A morte em si é sempre um enigma, porém a morte prematura nos causa espanto, perplexidade e sentimos nossa impotência diante dessa realidade humana. Ao ler Sb 4,7-20, percebemos que questionar a morte prematura dos justos pelos ímpios era uma tentativa de silenciá-los. Aliás, este é um contexto também presente em nossos dias, na morte de tantas pessoas por intolerância religiosa, por interesses políticos e econômicos, e no martírio contínuo de homens e mulheres que lutam pela justiça.

Por outro lado, nos apresenta a realidade de pessoas que por suas convicções, por sua experiência do amor de Deus são capazes de serem fiéis aos seus propósitos, mesmo diante de momentos difíceis e da possibilidade de serem mortas. Algo que também aconteceu com Jesus ao ser fiel ao projeto do Pai.

A passagem escolhida para este mês, Sb 4,7-20, nos apresenta um paradoxo: como explicar a morte prematura do justo, dado que havia a convicção, baseada nas promessas divinas, de que o justo teria vida longa (Dt 4,40; 5,16; Sl 91,16; Sb 3,16-18)? Diante desta realidade, coube aos sábios afirmarem que: “ainda que morra prematuramente, o justo encontrará descanso” (4,7), pois estão em Deus e com Deus. Isto não acontece com os ímpios (Sb 3,18). Acompanhemos mais detidamente esta afirmação.

Nos vv. 8-9, o autor declara que mesmo uma longa vida não garante a paz e o descanso após a morte. Isto porque é essencial levar em conta se esta vida foi ou não pautada conforme a justiça. Deste modo, a velhice venerável não está baseada na quantidade de anos que essa pessoa viveu, mas sim em sua capacidade em discernir e decidir sabiamente, vivendo de forma justa e sensata em todas as circunstâncias, sobretudo, diante de realidades adversas. Viver, portanto, conforme a vontade de Deus (v. 10).

Um aspecto que nos chama a atenção é que para o autor não há diferença entre “ser justo” (v. 7), “ser eleito” e ser “santo” (v. 15). De fato praticar a justiça é percorrer o caminho de santidade. Ao afirmar que o justo é amado por Deus (v. 10), o redator do Livro da Sabedoria, inspirado na figura de Henoc (Gn 5,22-24; Eclo 44,6) e de Elias (1Rs 2,1-13), defende que, por amor, Deus transfere o justo de lugar, arrebatando-o, tirando-o do meio dos pecadores. Dessa forma ele responde à pergunta que também passa muitas vezes em nossa mente: Se Deus ama o justo, por que permite sua morte prematura? O sábio responde alegando que Deus não somente ama o justo, mas o protege e age em seu favor, livrando-o de toda a malícia, das injustiças e poupando-o de toda maldade.

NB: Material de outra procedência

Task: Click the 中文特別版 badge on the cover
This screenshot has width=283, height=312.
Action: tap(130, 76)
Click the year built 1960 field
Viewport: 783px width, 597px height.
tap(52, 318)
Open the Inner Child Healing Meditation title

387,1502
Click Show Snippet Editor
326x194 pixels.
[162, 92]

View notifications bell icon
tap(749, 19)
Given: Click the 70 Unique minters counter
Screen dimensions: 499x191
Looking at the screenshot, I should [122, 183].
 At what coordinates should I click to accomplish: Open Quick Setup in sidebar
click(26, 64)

Deste modo, a morte do justo torna-se o critério de julgamento da conduta dos ímpios, que permanecem vivos, pois, ao matarem o justo, optam pela própria condenação.  De fato, quando os injustos morrerem “se tornarão cadáveres sem honra”, ou seja, não serão estimados pelos vivos e serão ainda desprezados pelos mortos (v. 18). Não terão nenhum direito de defesa diante do julgamento divino (v. 19) e serão completamente eliminados. Por fim, é apresentada a pior das condenações: não serão mais lembrados e toda a injustiça que foi praticada contra os justos se reverterá contra o próprio ímpio (v. 20).

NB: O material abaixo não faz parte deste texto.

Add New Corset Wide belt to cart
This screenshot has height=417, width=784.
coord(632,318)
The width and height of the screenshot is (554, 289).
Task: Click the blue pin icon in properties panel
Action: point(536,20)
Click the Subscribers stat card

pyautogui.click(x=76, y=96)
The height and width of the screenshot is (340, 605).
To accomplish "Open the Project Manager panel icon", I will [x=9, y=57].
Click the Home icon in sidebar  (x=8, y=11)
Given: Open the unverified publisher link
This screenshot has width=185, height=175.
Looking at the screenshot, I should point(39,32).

Assim, ao refletir sobre a morte prematura dos justos, o autor nos faz avaliar sobre a qualidade de nosso modo de viver, de nossas opções, do sentido que damos a nossa vida. Este aspecto nos remete a importância de nosso ser batizado, a missão que nos foi confiada de anunciar o Reino de Deus e de sermos capazes de doar a própria vida.

Pausa para refletir

  1. Ao refletir sobre a morte prematura do justo, nós convidados você a fazer memória de tantos homens e mulheres que doaram a sua vida por viverem a justiça, por anunciarem os valores evangélicos ou por serem fiéis ao seguimento de Jesus Cristo e a criar algumas iniciativas para que essas pessoas sejam recordadas e que as causas pelas quais elas deram a vida não sejam esquecidas.
  2. Como ler Sb 4,7-16 à luz da trajetória histórica de Jesus e da fé em Cristo?
  3. Como Sb 4,17-20 pode nos ajudar a reavaliar o nosso modo de viver, de pensar e as opções que fazemos no dia a dia?